During that time he built up a formidable reputation as a rock/metal axeman, much of it within his rumbustious relationship (to put it mildly) with Phil Lynott. But it left him dissatisfied – “like a dog chasing his tail”, as he put it.
He finally made the career change with 1990’s well-received Still Got The Blues and never looked back, although his commercial minders managed to eek a few more hard rock throwbacks out of him.
Moore released a dozen or so fine blues albums before his premature death in 2011, and left behind a pile of unreleased tracks, from which How Blue Can You Get was collated.
There’s no information about when or where these eight tracks were recorded, or the other musicians involved, which is a shame. And some of the tracks could have done with a remix.
Half the tracks are covers, starting with a hard-hitting, well-greased version of Freddie King’s I’m Tore Down, with Moore’s mean, gritty voice sliding all over the place and his vicious guitar phrases doing much the same. That’s followed by the instrumental Steppin’ Out, originally by pianist Memphis Slim before Eric Clapton adopted it. Moore follows Clapton’s template for one verse before heading off in his own direction, never losing sight of the opening riff.

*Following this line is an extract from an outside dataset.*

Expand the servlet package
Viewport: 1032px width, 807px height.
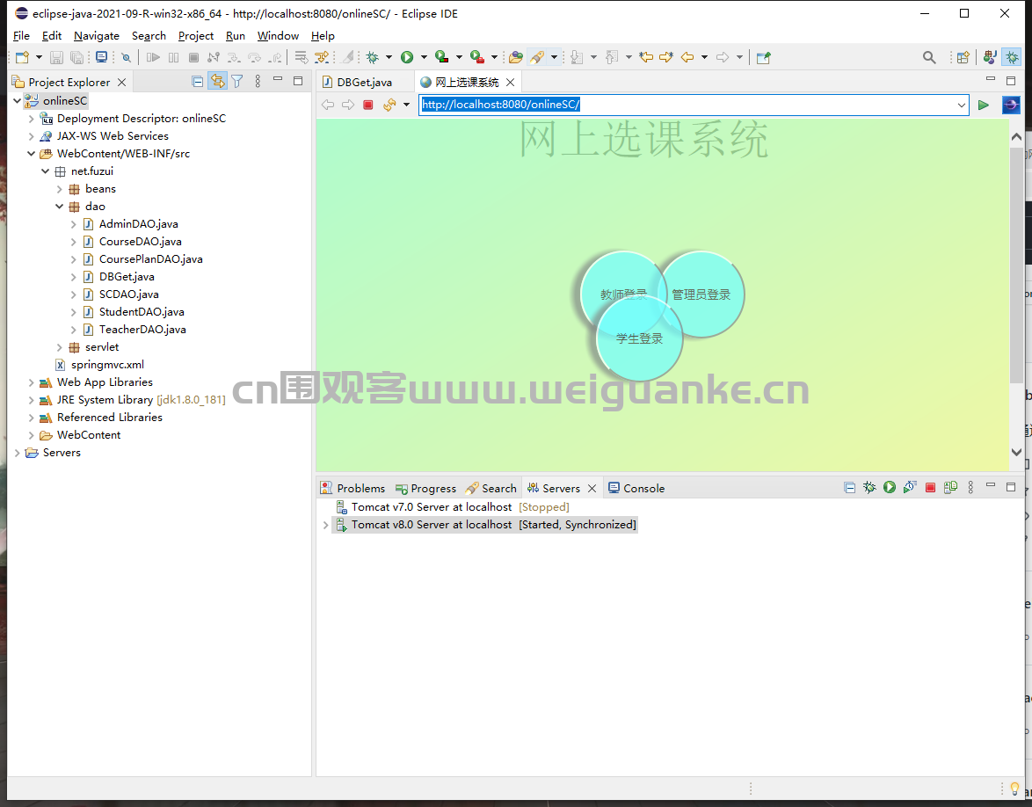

Moore’s own In My Dreams is a slow blues from the book of Parisienne Walkways, with a drifting ambience and ‘Greeny’ guitar that is broken by a ridiculously loud time-keeping rim shot. There are also balance problems on BB King’s How Blue Can You Get, on which the vocals get submerged beneath the guitar.
Looking At Your Picture rolls and tumbles, with Moore’s vocals providing a remorseful edge, but the guitar solo never takes off and eventually breaks down in frustration. He then transforms Love Can Make A Fool Of You (from his 1982 album Corridors Of Power) with a blues feeling that culminates in this album’s most sublime solo.
That just leaves a meaty cover of Elmore James’s Done Somebody Wrong and Moore’s own slow, emotive Living With The Blues. Moore’s legion of fans won’t mind the imperfections, but whether the grumpy British blues purists – already suspicious of Moore’s habit of throwing in the occasional hard rock guitar trick – will be equally forgiving is another matter.